Dataset entries

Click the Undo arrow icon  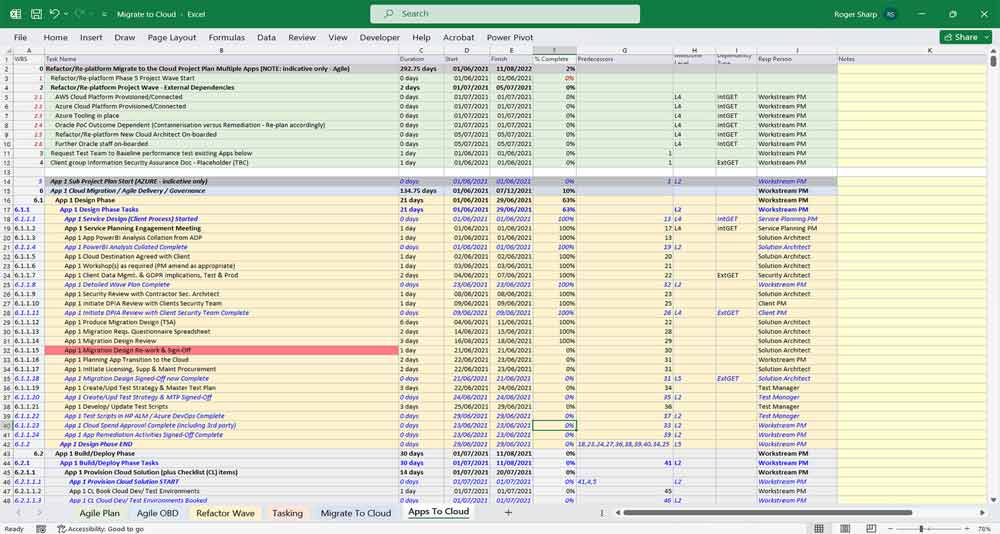coord(54,14)
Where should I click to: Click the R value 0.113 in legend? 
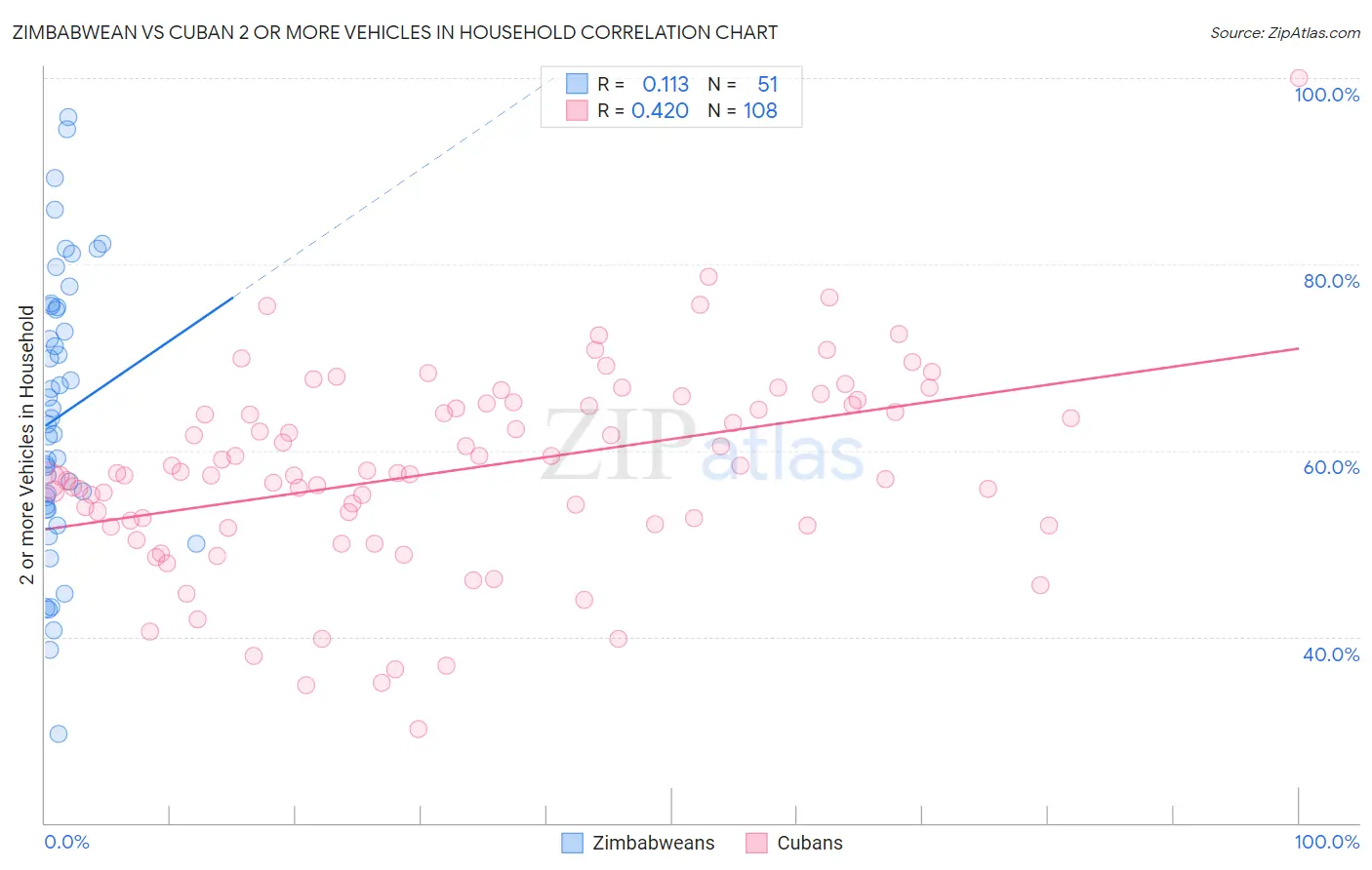(666, 84)
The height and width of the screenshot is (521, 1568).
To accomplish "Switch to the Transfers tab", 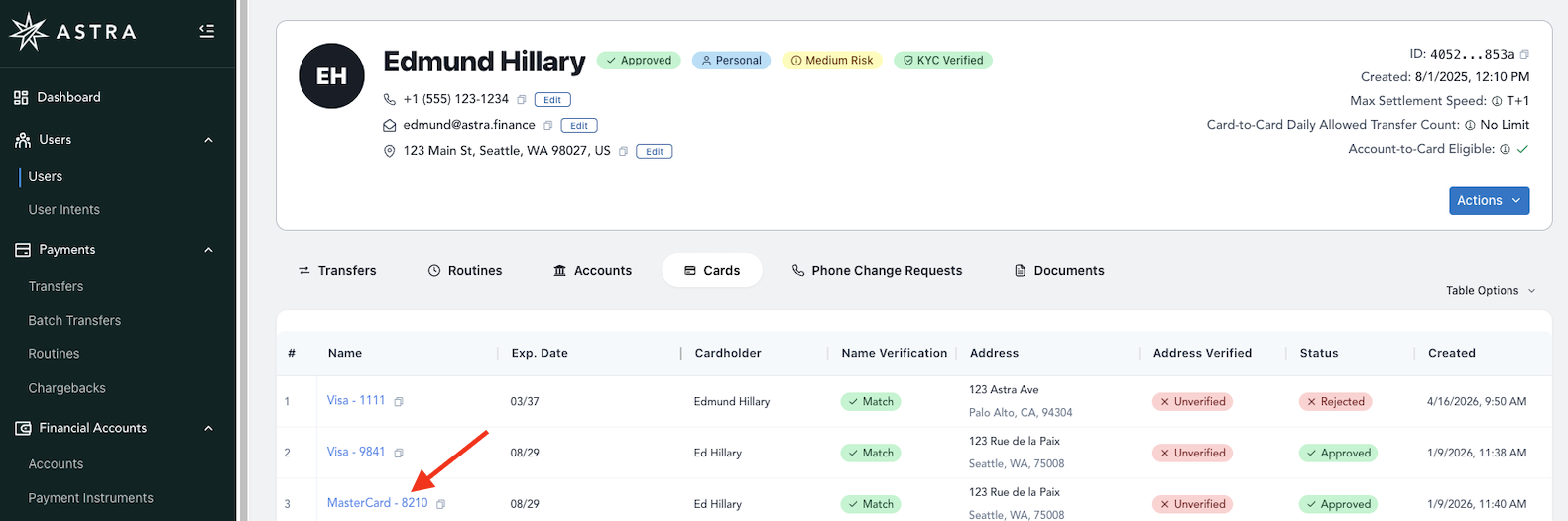I will (337, 270).
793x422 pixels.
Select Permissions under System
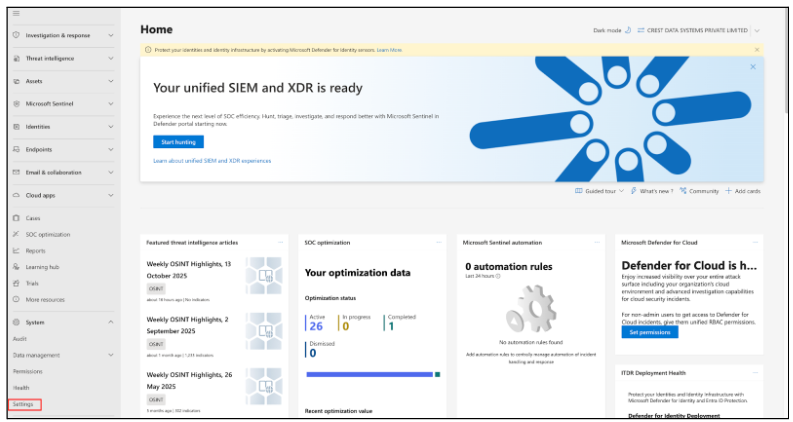27,371
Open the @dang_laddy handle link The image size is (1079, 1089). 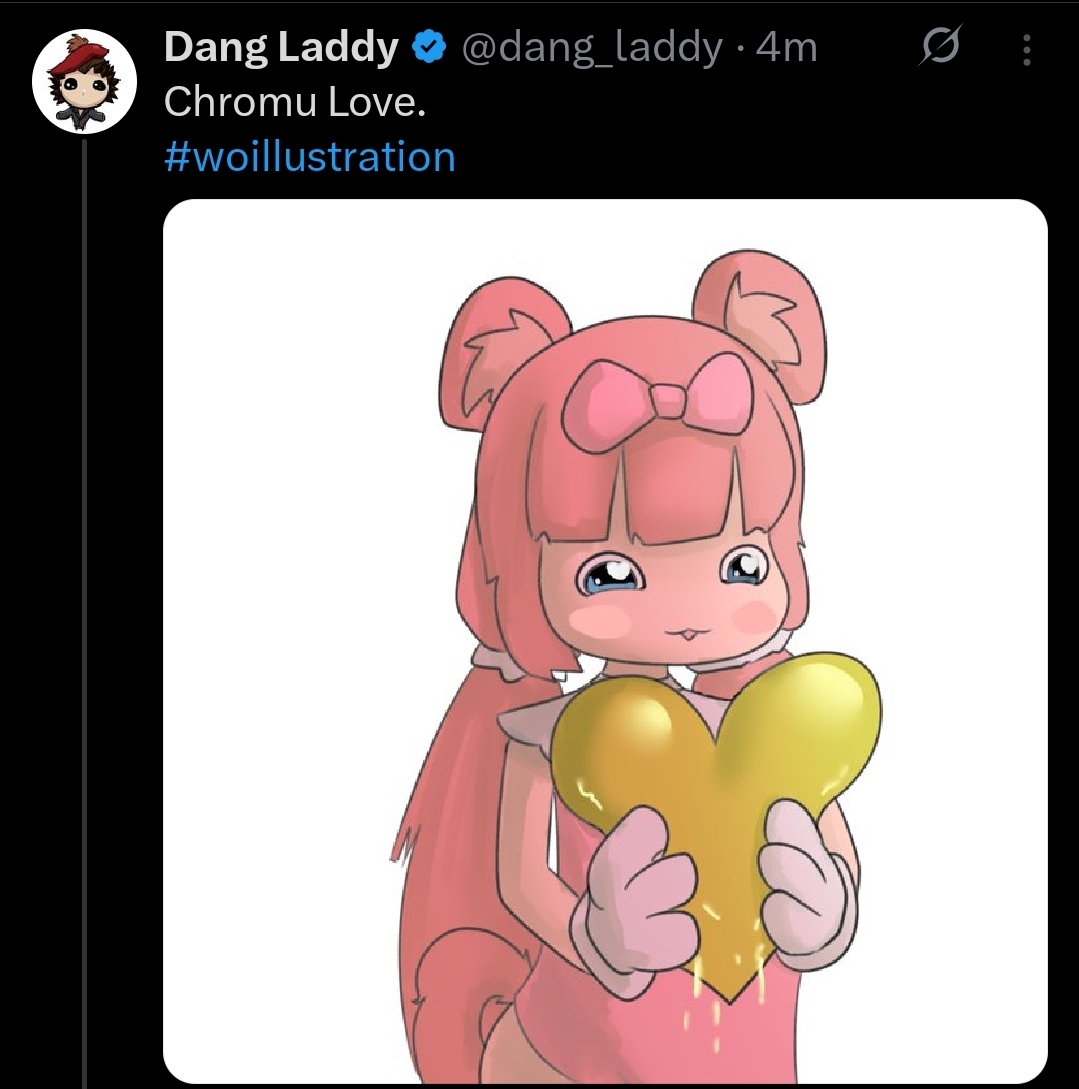click(592, 48)
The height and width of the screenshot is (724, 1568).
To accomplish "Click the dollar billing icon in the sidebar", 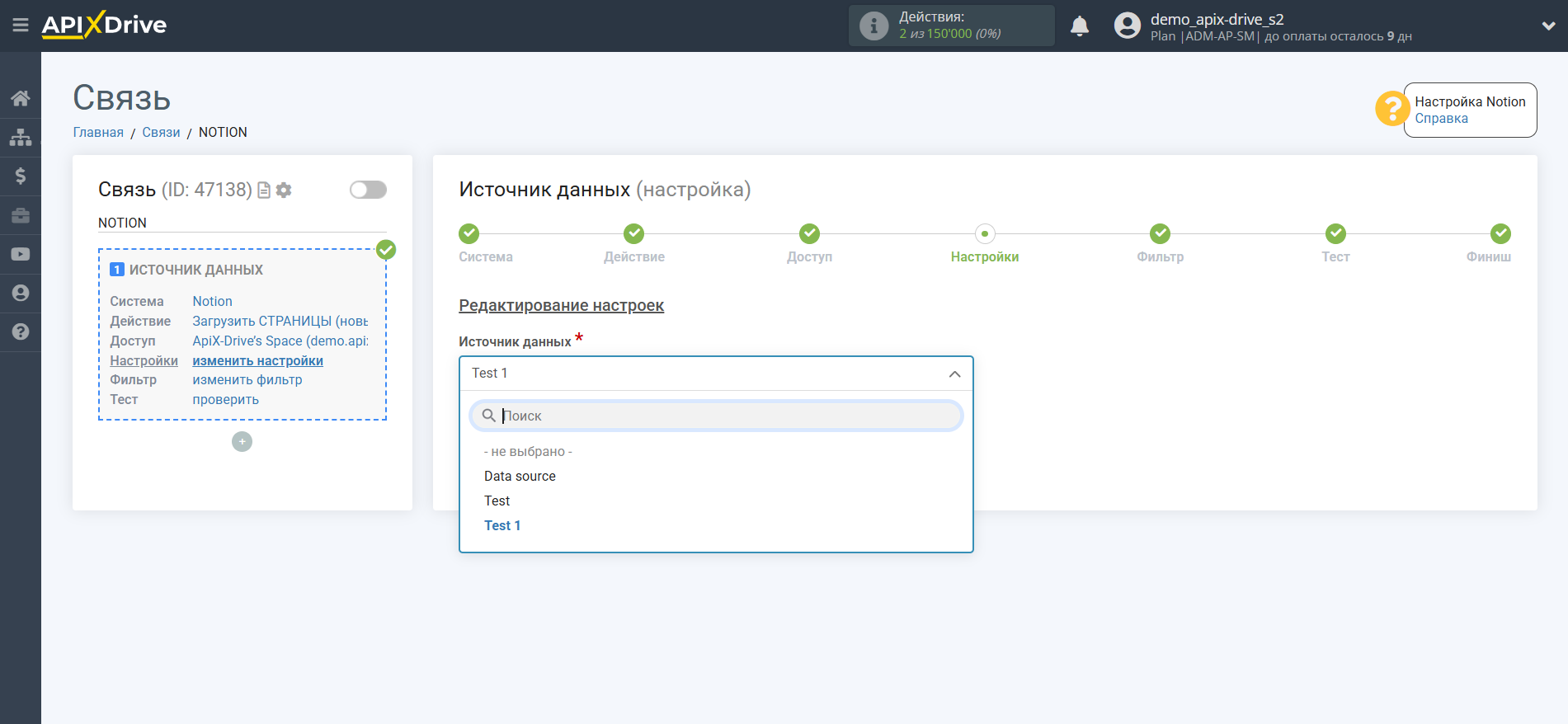I will tap(21, 176).
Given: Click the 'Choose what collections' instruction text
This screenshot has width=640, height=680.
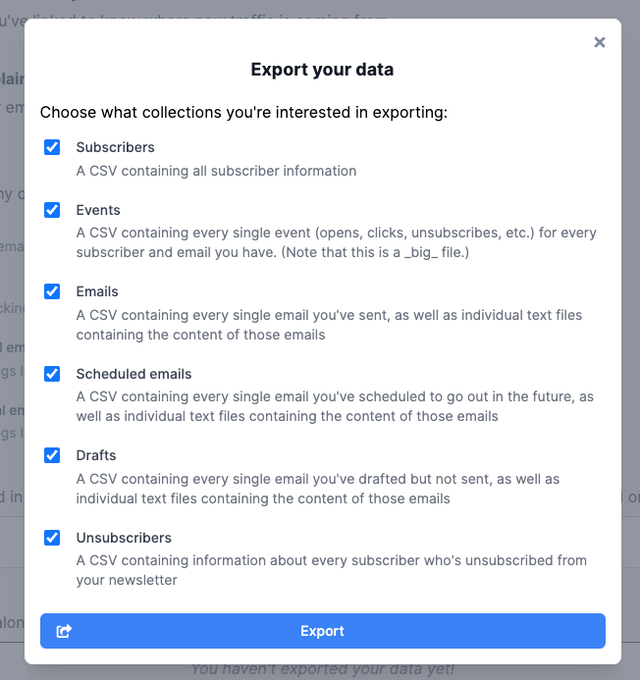Looking at the screenshot, I should (244, 112).
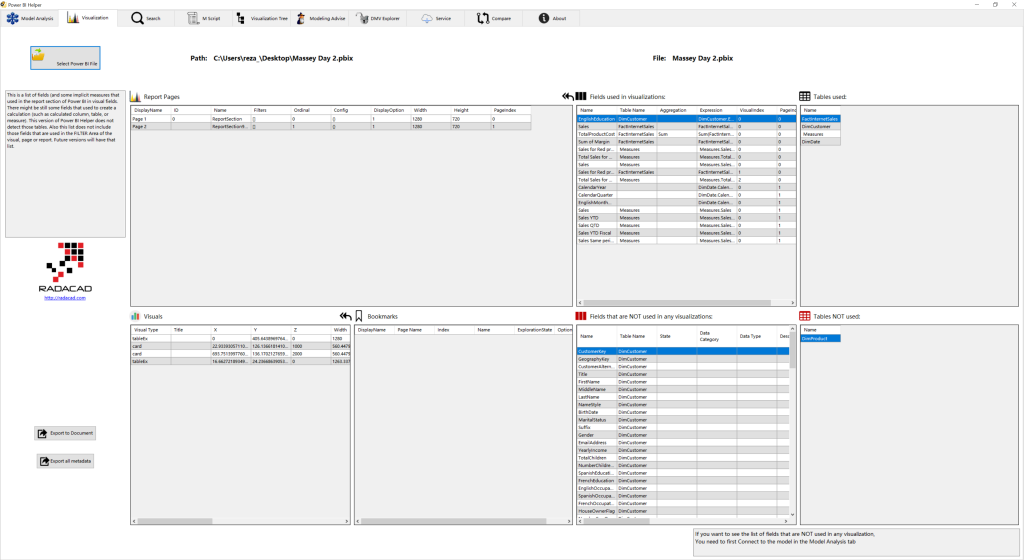Click the back arrow icon beside Bookmarks
This screenshot has width=1024, height=560.
(346, 316)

[What needs to be done] Leave out the pictures, and retype exactly the lines from the one containing "Given: Click the" through the last line of the data above, no more and no less.

[Response to the exercise]
Given: Click the 'Choose what collections' instruction text
This screenshot has width=640, height=680.
Looking at the screenshot, I should (244, 112).
Click the back arrow icon beside Bookmarks
This screenshot has width=1024, height=560.
(346, 316)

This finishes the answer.